Here are some of the specs:
16MB FPM DRAM (128MB Max FPM or EDO)
6x CD-ROM
Crystal 4232 ISA 16-bit CODEC
Yamaha YMF-289B OPL3-L
Western Digital Caviar 2100 1.2GB
Intel Pentium 120MHz (Socket 5)
S3 Trio 64V+ w/1MB RAM integrated, upgradeable to 2MB
0 Cache (256KB max)
PS/2 Keyboard & Floppy, 2 x Serial, 1 x Parallel
1.44MB Floppy
100MB IDE ZIP drive
Rockwell 28.8K Fax/Modem
2 PCI & 5 ISA Backplane (no sharing)
AT Power Supply
This is not a bad late-DOS, early Win 9x system.

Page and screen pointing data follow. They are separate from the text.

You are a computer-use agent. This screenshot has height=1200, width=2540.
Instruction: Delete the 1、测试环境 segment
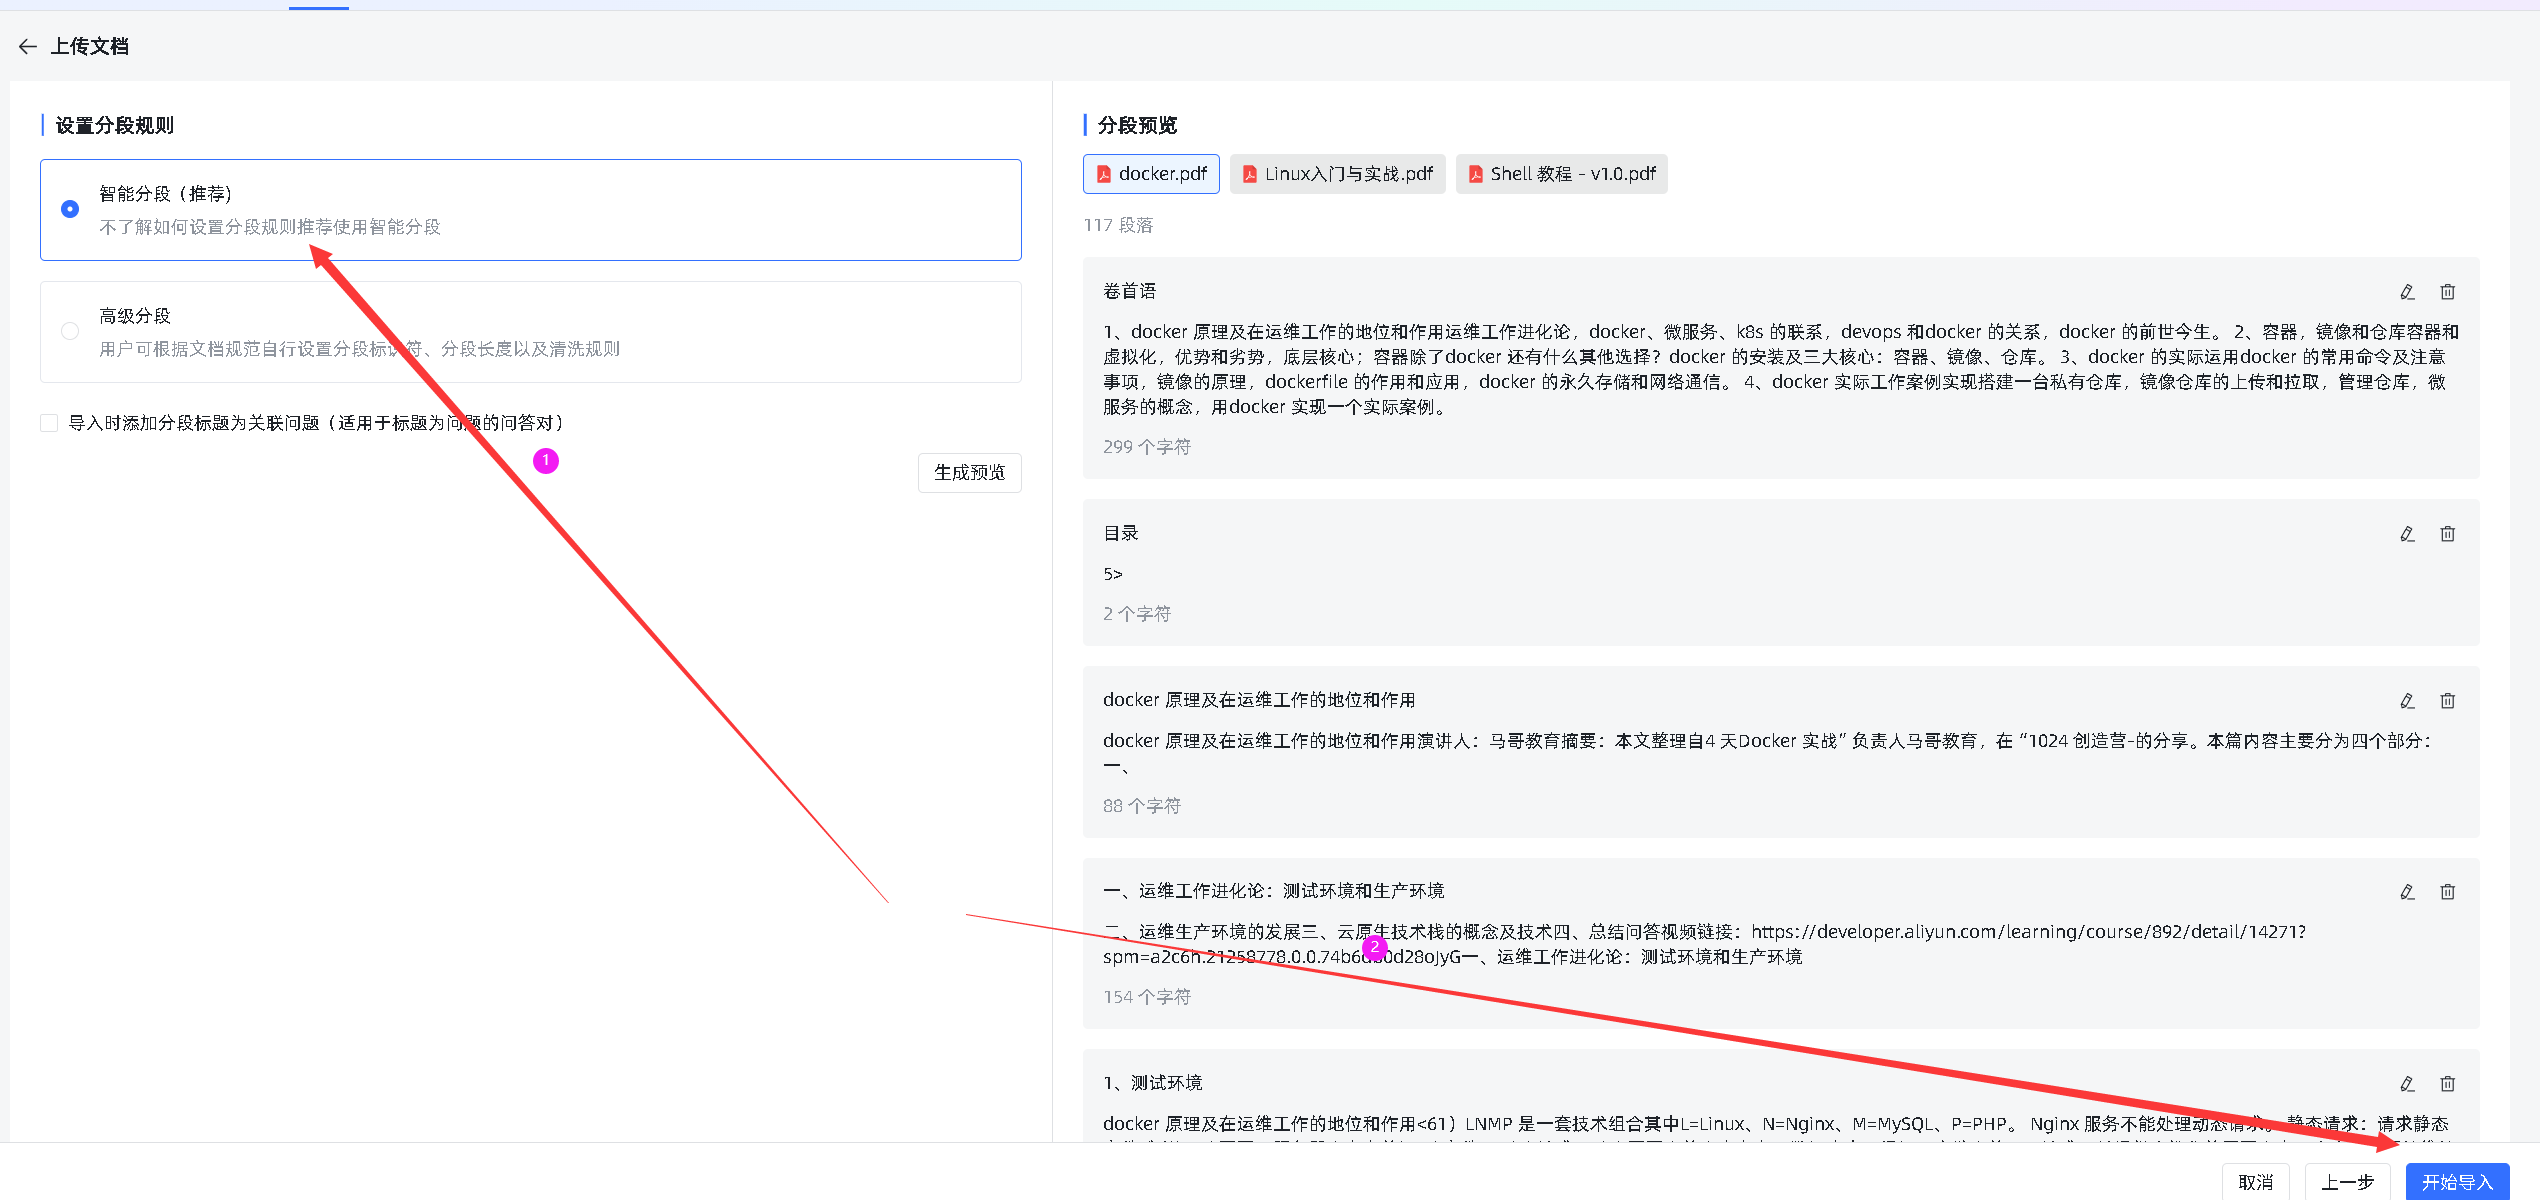pos(2447,1083)
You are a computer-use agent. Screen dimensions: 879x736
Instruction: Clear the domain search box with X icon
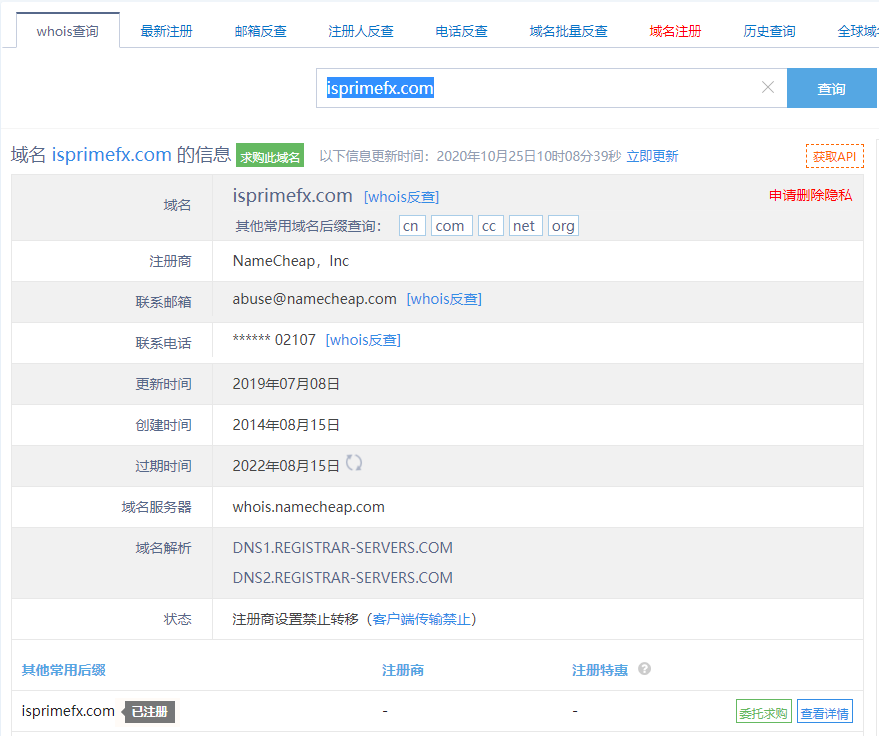pos(767,88)
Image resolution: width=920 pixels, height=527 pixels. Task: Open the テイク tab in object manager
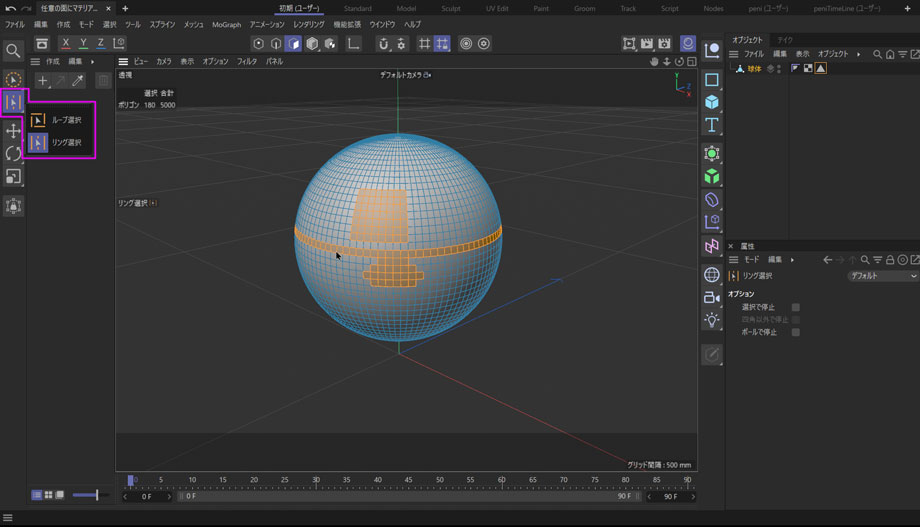point(786,40)
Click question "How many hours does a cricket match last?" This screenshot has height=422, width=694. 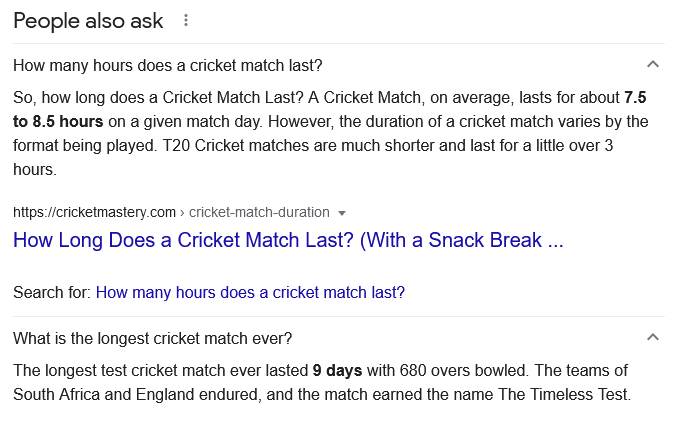point(168,65)
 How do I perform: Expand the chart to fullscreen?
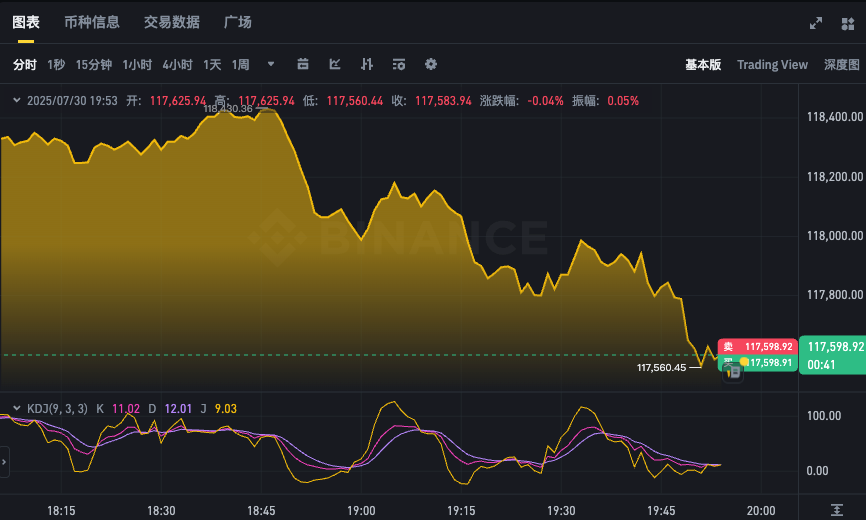(816, 22)
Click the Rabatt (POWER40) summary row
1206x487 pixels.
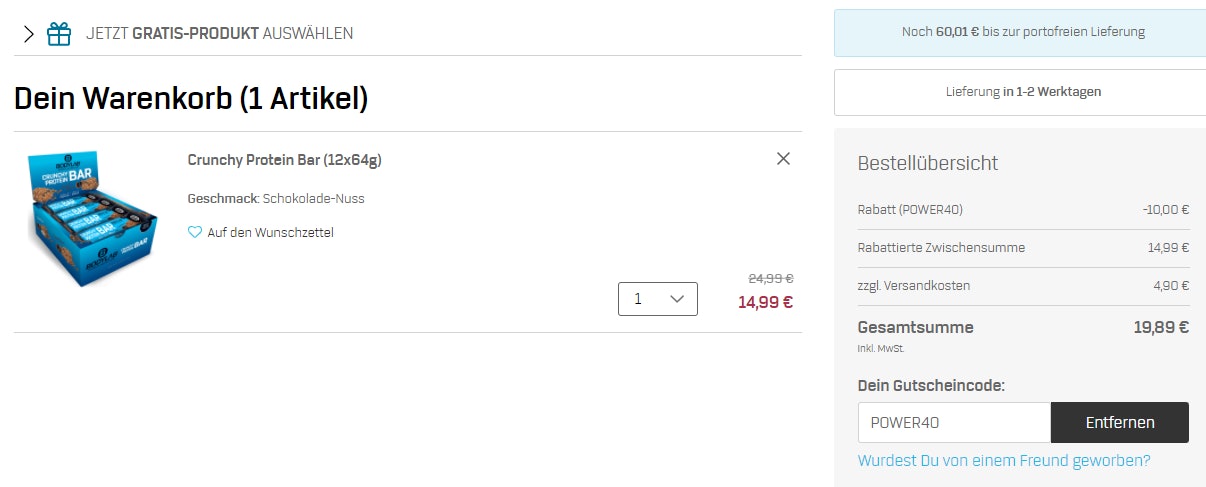(1022, 210)
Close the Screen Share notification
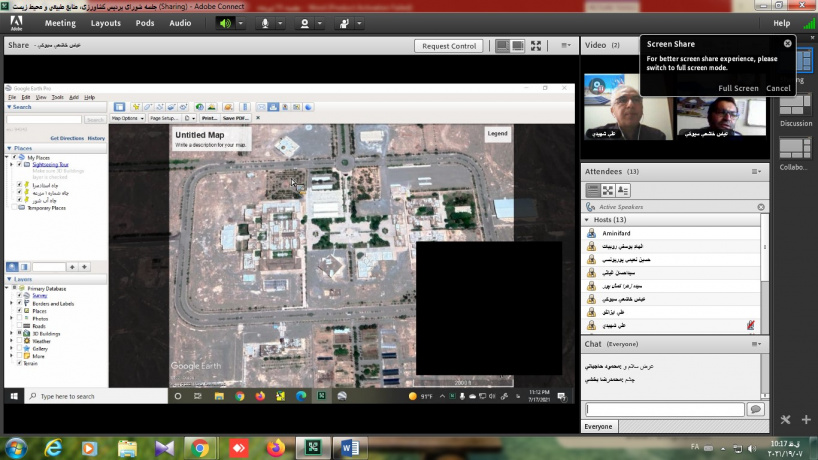This screenshot has width=818, height=460. coord(788,44)
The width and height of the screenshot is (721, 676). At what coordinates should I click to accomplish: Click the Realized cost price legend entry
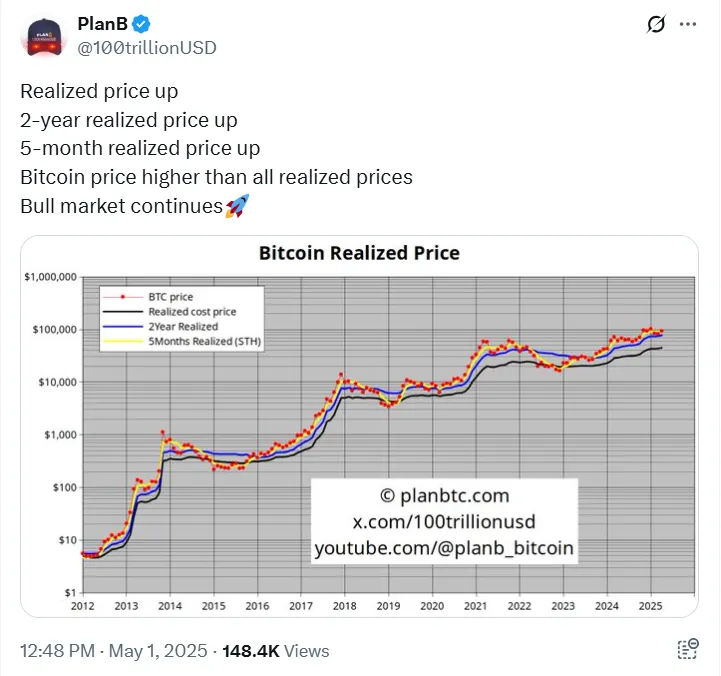click(192, 312)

It has a very good DOS graphics card, namely the S3 Trio 64V+. The Crystal chip supports Windows Sound System for 16-bit support, Sound Blaster Pro for 8-bit support, Gameport and MPU-401 UART. Unfortunately, there is no BIOS option to disable these chips. However, a usenet post indicates that the graphics chip will be disabled when another is inserted into an expansion slot. The sound card can also be disabled according to HP.
I put Windows 95 OSR2.5 on it and it works fine. (Small issue : CD-ROM audio does not work through the CD header on the motherboard, but does on the Fax Audio header.
The biggest issues I have with it are obtaining 8 cache chips (and tag ram chip) for the motherboard, 2 ram chips for the S3, and jumper information. It is possible to select 50. 60 or 66 FSB through dipswitches but I have yet to discover how to change the multiplier. The S3 chip may be faster with 2MB and will certainly support higher resolutions, and the cachelessness really slows stuff down.
The RAM chips may be 256Kx16 @ 60ns, according to HP. Video RAM and Cache upgrades use SOJ sockets. The cache should be a 32Kx8 or 64Kx8 @ 15ns for 256K or 512K cache, 3.3V. These sockets have 32 pins. The tag socket requires a 32Kx8 @ 15ns 5.0V s-ram chip. This socket is 28-pin.
What about the video RAM? 256Kx16-70ns SOJ FPM DRAM seem to be the way to go. The existing chips are HY514260Bs.